それを考えれば、もしこの野営地をドラゴニアスが使っていた場合、レイがいればどこからでも攻撃出来る。
……もっとも、それが出来るのはあくまでもレイだけであって、レイがいないケンタウロスの集団が、この野営地に籠もったドラゴニアスと戦うのは、かなり厳しいだろうが。
「レイがそう言うのなら……取りあえず、分かった」
完全に納得したといったような様子ではなかったが、それでも今はレイの指示に従っておいた方がいいと判断したのか、ザイはそう言葉を返す。
「さて、じゃあ……そろそろ準備も出来たようだし、出発した方がいいんじゃないか? ザイ、合図を頼む」
レイの言葉にザイは頷き、自分に視線を向けているケンタウロス達を眺めながら、口を開く。
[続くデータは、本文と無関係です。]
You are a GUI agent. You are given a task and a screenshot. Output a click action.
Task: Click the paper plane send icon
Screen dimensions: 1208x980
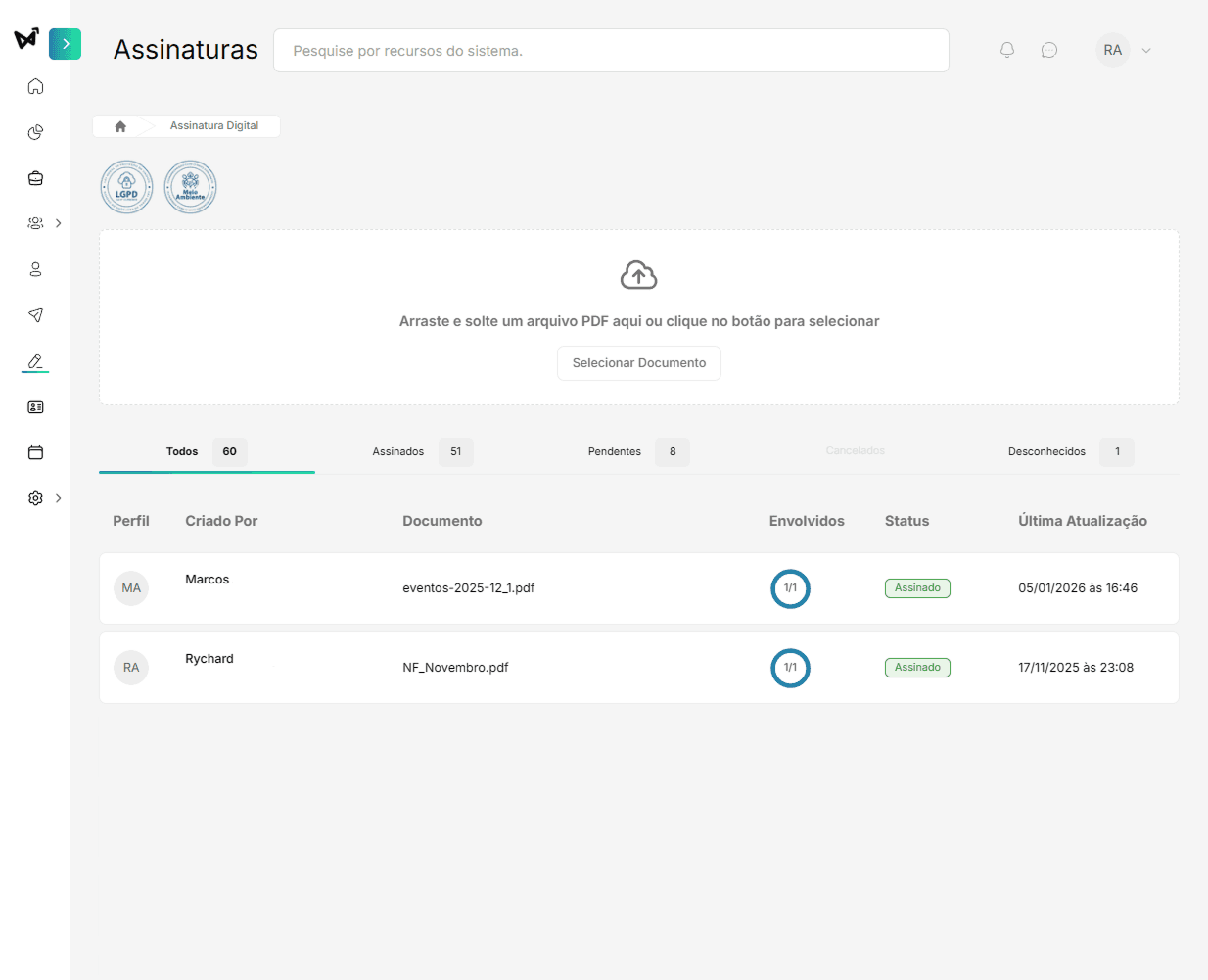tap(35, 315)
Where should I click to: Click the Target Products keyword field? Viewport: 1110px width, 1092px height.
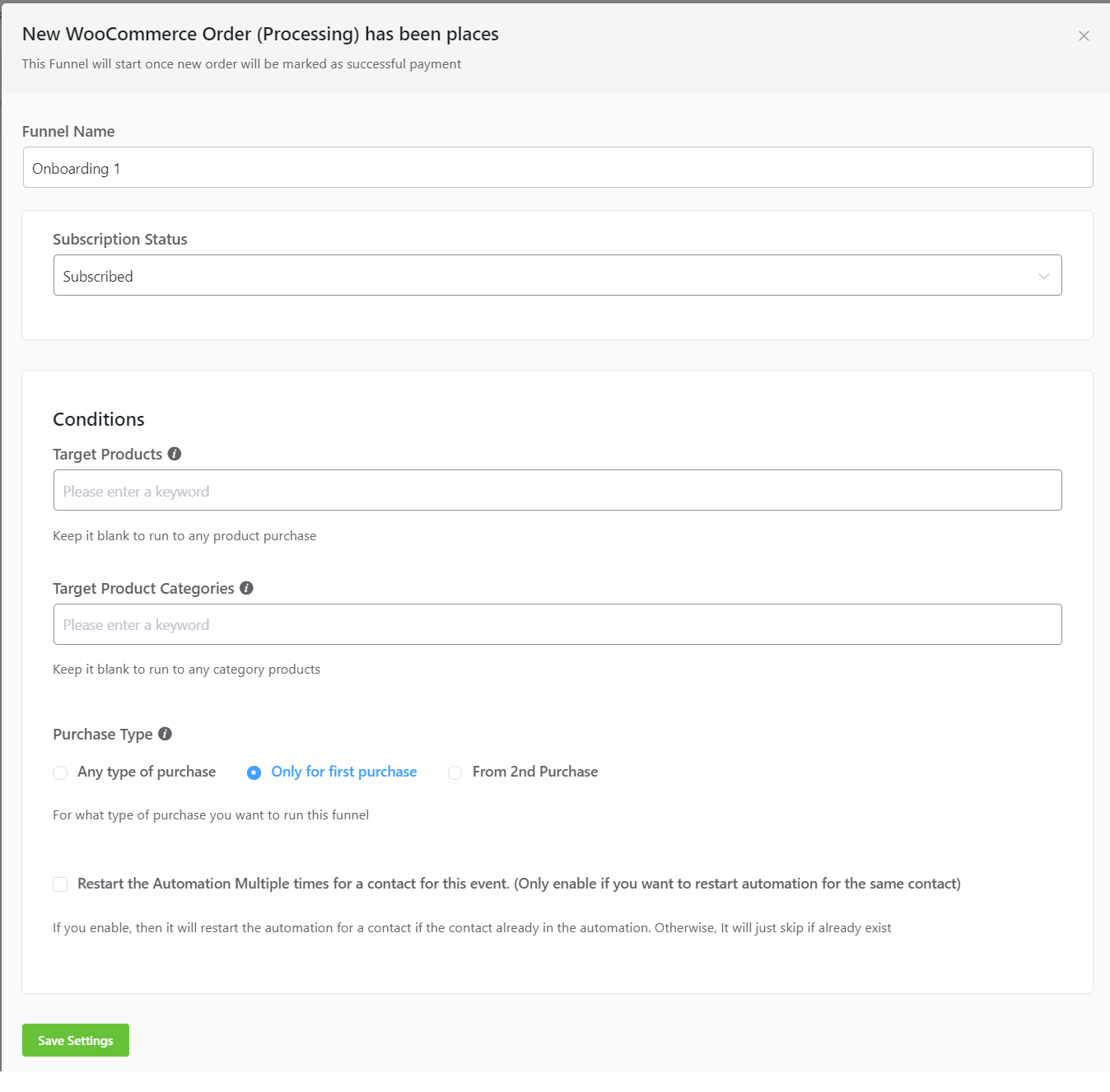(557, 490)
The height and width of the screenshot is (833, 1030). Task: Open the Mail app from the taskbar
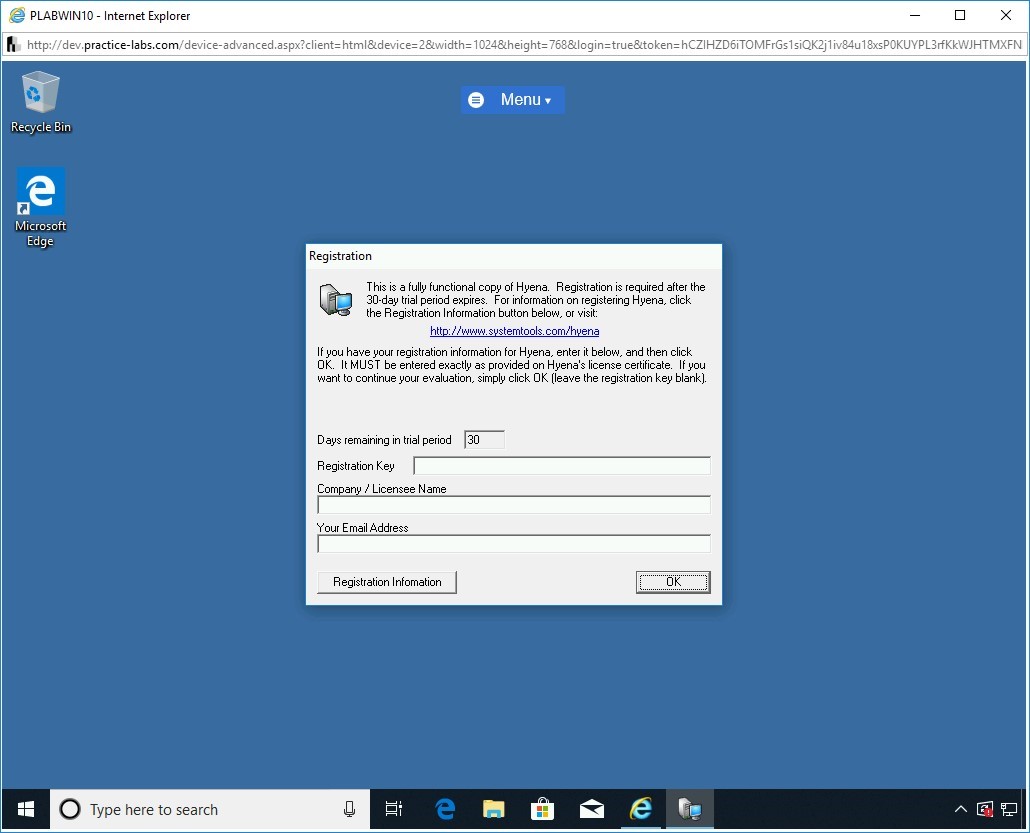click(592, 809)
「では、出発する。出来れば今日のうちに、ドラゴニアスの本拠地に到着し、それを殲滅出来るように頑張ろう!」
皆を励ますように叫ぶザイ。
若干わざとらしいようにレイには思えたが、幸いにしてその言葉を聞いたケンタウロス達はそのようには思わなかったらしい。
ザイの言葉を聞いた皆が、やる気に満ちた様子で声を上げたり、武者震いのように身体を震わせる。
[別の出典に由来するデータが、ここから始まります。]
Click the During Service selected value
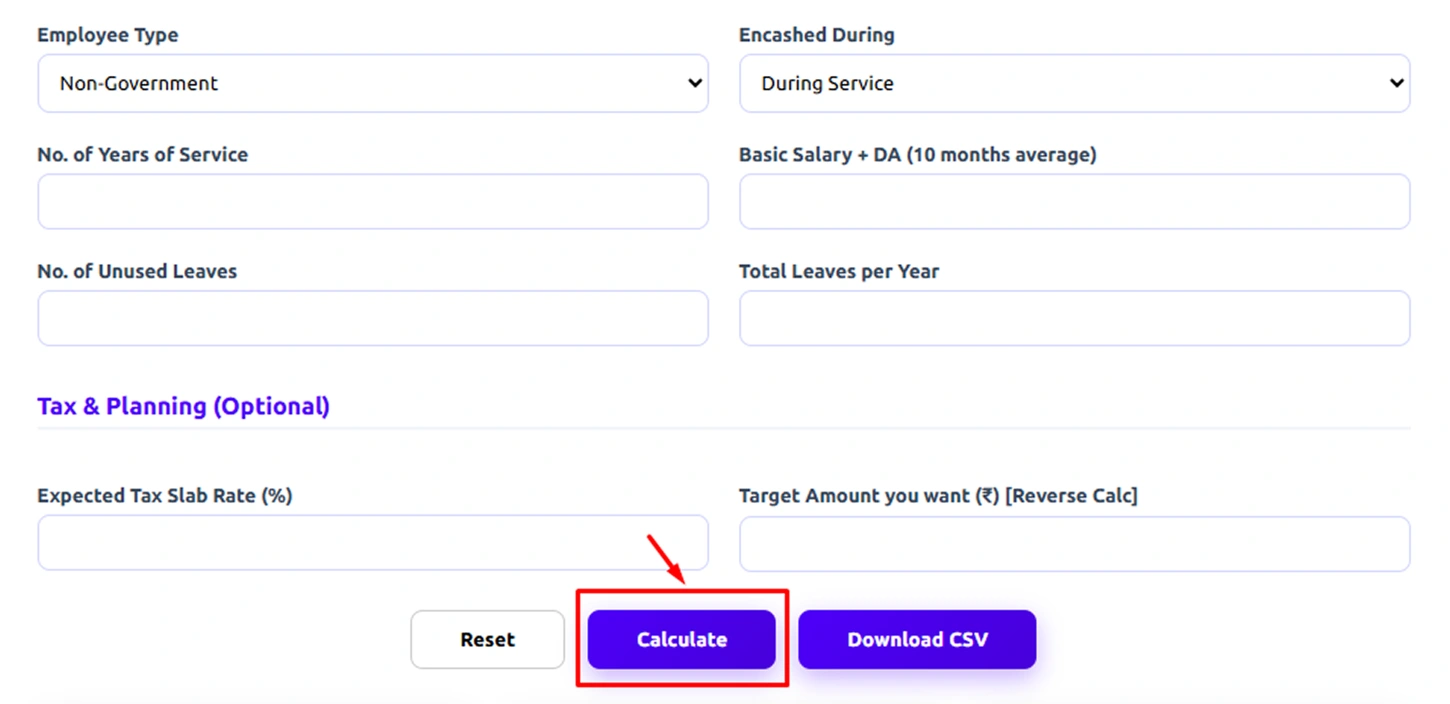The image size is (1450, 704). pos(828,83)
多くのケンタウロス達にとって、ドラゴニアスとの戦いが終わるかもしれないというのは、非常に大きな意味を持つ。
ドラゴニアスが姿を現してから、草原の覇者と呼ばれ……そして自認していたケンタウロス達は、ドラゴニアスという存在に蹂躙された。
いや、ただ蹂躙されたのではなく、ドラゴニアスにとって、餌として認識されてすらいた。
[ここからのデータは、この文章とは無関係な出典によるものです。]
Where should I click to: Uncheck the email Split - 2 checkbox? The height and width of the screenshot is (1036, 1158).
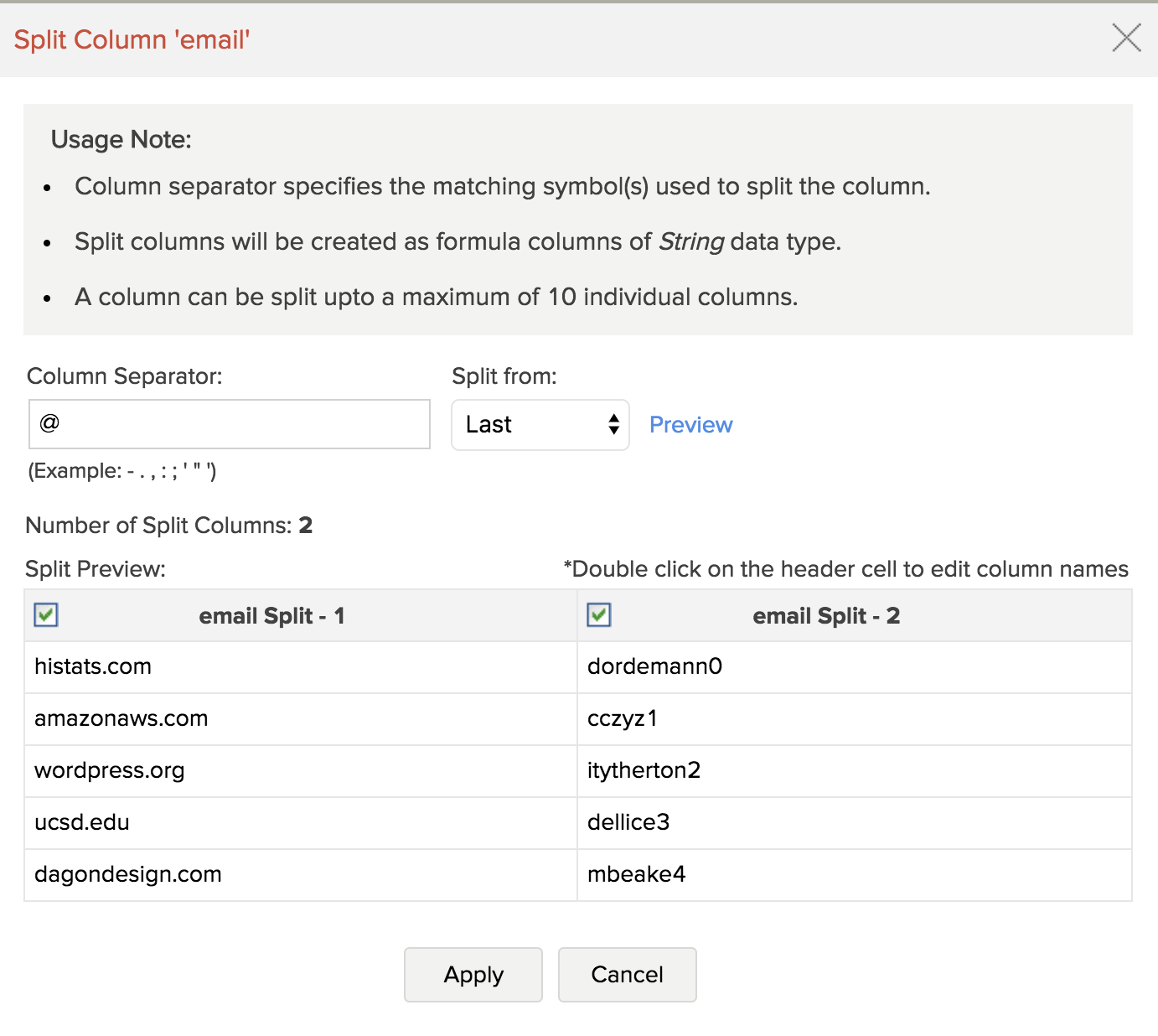click(x=599, y=615)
草原の覇者たるケンタウロスとしては、とてもではないが許容出来ることではない。
その屈辱の歴史が、ようやく終わる。
それを考えれば、レイという存在やその仲間達によってドラゴニアスの本拠地を見つけて貰った今の状況は、天の助けとも呼ぶべき出来事だったのは間違いない。
そうして、今日こそはドラゴニアスの本拠地に到着することを目指して、一行は準備を整え……
「よし、壁を破壊するぞ! 地形操作!」
そんなレイの言葉と共に、デスサイズの石突きが地面に触れたと思うと、野営地を覆っていた壁の一部が地面に下がっていく。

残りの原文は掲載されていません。